しかしながら、孝文帝の漢化政策によって都が平城より洛陽に遷都されると、これらの北方の鎮民は、次第に冷遇されるようになって行った。やがて、本来は名族の出身であったはずであるのに、「府戸」という出世の見込みを断たれた戸に編制され、中央から赴任してきた長官である都大将に搾取される身になり、一挙に不平不満が増大することとなった。
このような背景のもと、その鬱積された不満が爆発したのが523年の沃野鎮民の挙兵である。破六韓抜陵を首領とした反乱兵たちは鎮将を殺害し、それがたちまちのうちにその他の諸鎮に伝染していった。結果、この反乱自体は530年(永安3年)に将軍の爾朱栄らにより鎮圧されたが、その間に北魏に対して梁の軍隊の侵攻があり、また国内では爾朱氏の専横が起こって、北魏が東西に分裂して滅亡する遠因となった。
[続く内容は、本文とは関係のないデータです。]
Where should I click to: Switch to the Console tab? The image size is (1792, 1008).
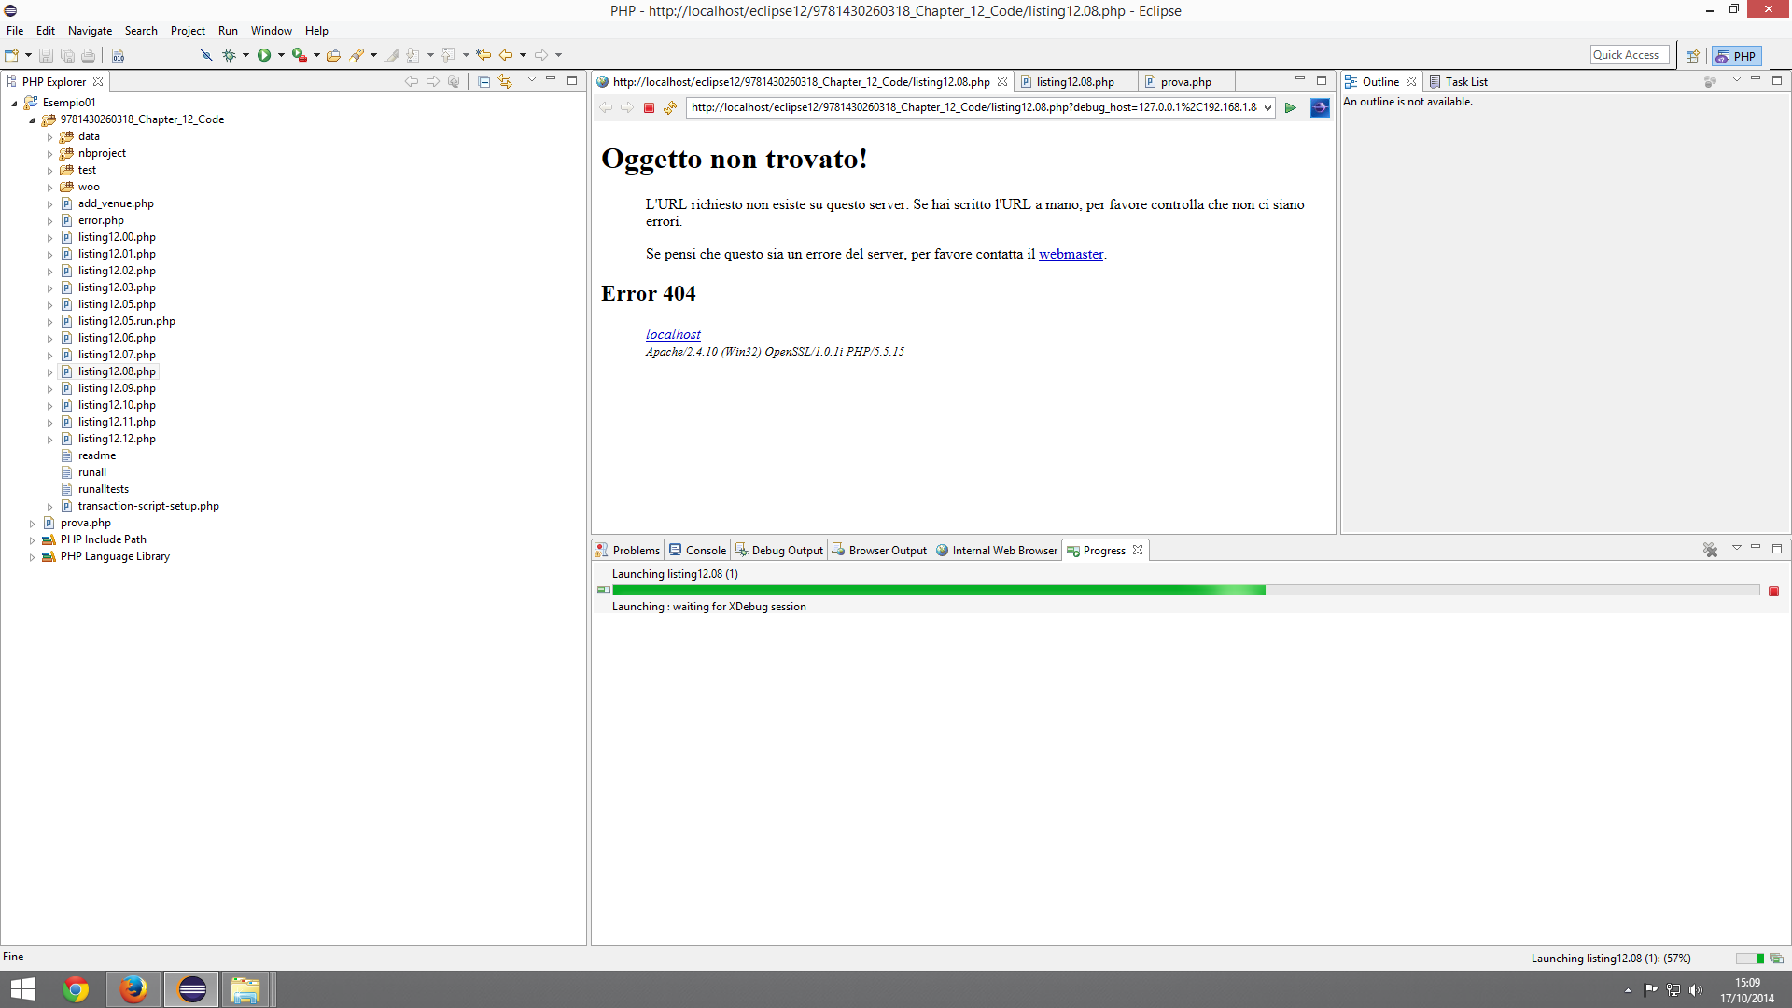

六鎮の有力者のうち、六鎮の乱を経て、北魏の滅亡の過程で権力中枢に登りつめた者もある。懐朔鎮出身で東魏の実権を掌握し北斉の基となった高歓がその一例であり、また、武川鎮出身の有力者は、武川鎮軍閥と呼ばれ、西魏、北周、隋から唐に至る変遷の中で、各王朝の中核となる権力集団として君臨した。北周の宇文泰、隋の楊堅、唐の李淵といった各王朝の創始者はいずれも武川鎮の有力者一族の出身である。